One thing about my dad, he is a professional at “no big deal.” He works with high school kids, where this expertise in de-escalation must make him indispensible. I’m very lucky he was there and guided me in taking care of the pragmatic things.
1. Call Ryan.
2. Get a chicken salad sandwich.
I cried the whole way home, scared to death, and he made sure I had the kind of chips I liked for my last prebaby meal.
It was the suddenness of it all, I think, that made me so afraid. The idea that my little girl was on a ticking clock and that this abstract concept “delivering a baby” was about to become incredibly concrete. It wasn’t just an idea anymore, it was a thing. A thing that was going to start happening around 7 p.m.
When Ryan came home, he tagged-out my dad and the two of us commenced the preparation. The hospital bag that had been packed and ready for weeks seemed inexplicably incomplete. We went over checklist after checklist, and Ryan ran around making everything right and ready. If my dad is an expert in “no big deal,” my husband is a world-class champion at “right and ready.”
All through pregnancy, I’d imagined the car ride into L&D would be tense, contraction-punctuated minutes wherein I’d be hurling curse words and Ryan would be sweating bullets and running through red lights. Instead, it was quiet. We listened to the radio. He held my hand.
The first 12 hours after induction were awfully painful. You know, labor and all that. At 8 a.m., something wonderful happened. I caved in and got the epidural. That beautiful, sweet epidural. It was the most divine failure of will. I was afraid I would regret getting the medicine sooner than I had planned to get it, but instead it turned out to be one of the best decisions of my adulthood. Honestly. Probably only second to marrying my wonderful husband who sat in a chair next to my bed for 24 hours and let me know how much he loved me while we waited for our daughter to debut.
I dozed through the day, and we watched Back to the Future and the heart monitor for another 12 hours until she was ready. In the blink of an eye, it was time to push.
Then, there she was. Our Emmeline.
07.28Emmeline2
The doctors and nurses were shocked at how fast she arrived. I guess she was sick of the waiting room, because 10 minutes of pushing was enough to deliver our girl into the world. Before I knew it, she was on my chest, looking up at me with dark blue eyes and stretching out her tiny fingers.

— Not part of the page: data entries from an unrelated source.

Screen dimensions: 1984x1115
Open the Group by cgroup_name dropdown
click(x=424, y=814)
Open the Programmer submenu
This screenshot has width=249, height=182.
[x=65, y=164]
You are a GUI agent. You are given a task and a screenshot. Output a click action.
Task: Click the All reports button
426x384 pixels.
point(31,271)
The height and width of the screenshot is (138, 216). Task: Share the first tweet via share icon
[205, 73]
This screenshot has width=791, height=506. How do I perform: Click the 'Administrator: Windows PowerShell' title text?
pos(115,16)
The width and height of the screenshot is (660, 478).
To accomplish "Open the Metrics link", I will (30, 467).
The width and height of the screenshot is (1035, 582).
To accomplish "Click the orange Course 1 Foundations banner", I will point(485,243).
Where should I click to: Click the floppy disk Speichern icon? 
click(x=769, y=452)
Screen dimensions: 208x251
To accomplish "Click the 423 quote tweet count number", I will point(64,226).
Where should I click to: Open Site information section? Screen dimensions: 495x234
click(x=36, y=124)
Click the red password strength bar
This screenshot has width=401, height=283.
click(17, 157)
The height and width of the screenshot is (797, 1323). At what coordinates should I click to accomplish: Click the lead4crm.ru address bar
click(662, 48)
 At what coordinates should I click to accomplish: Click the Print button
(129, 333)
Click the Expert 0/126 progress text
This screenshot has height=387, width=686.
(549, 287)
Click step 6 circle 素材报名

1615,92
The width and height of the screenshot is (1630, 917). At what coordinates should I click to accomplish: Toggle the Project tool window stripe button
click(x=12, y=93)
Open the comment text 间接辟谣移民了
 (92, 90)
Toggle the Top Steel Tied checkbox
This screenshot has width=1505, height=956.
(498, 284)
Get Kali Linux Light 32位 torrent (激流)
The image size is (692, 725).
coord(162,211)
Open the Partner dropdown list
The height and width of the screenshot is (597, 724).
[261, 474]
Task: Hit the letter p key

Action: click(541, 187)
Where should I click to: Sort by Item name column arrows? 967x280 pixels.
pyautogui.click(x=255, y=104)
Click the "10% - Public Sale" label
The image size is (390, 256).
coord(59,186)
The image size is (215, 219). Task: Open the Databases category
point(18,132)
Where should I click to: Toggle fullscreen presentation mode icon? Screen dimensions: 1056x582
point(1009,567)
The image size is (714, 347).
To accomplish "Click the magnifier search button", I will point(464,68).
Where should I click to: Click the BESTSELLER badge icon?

Since Emmeline came home there have been a million moments of wonder and challenge. My physical recovery has been a serious challenge. I could write a book called From Carpal Tunnel Syndrome to Hot Flashes: Your Guide to the Unsung Heroes of PostpartumLlife* or Life After Epidural: Why can’t the epidural come home with me? (Seriously guys. Why can’t it?) or My Baby is Precious and Perfect, But OUUUCCHHHDAMMIT. Sleep deprivation is a situation to be reckoned with and not to be underestimated. At moments it has made me dizzy and sad and confused, and I lost a half-can of cat food somewhere in my house. That is a true story.
But it all gets better and better. The weeks have flown by and before I knew it, my baby started snoozing for more than one to two hours at a time and is getting a twinkle in her eye that makes me fall even deeper in love with her than I could ever have imagined. And now she does this thing where she says, “Oooh,” and then I say, “Oooh” … it’s hard to do it justice in essay form, but needless to say, I’m enthralled by every little move she makes.
07.28Emmeline1On that weekend in February, I’d been planning on pancakes. I was expecting another day of huffing and puffing up and down stairs and rolling uncomfortably off the couch to go to the bathroom every five minutes.
Instead of pancakes, we got a miracle—a 7-pound, 13-ounce miracle with light brown hair,and an infinite feeling of pulling love, full and ready-made. All the feeling my heart ever had, all right there. My Ryan, my Emmeline, my family.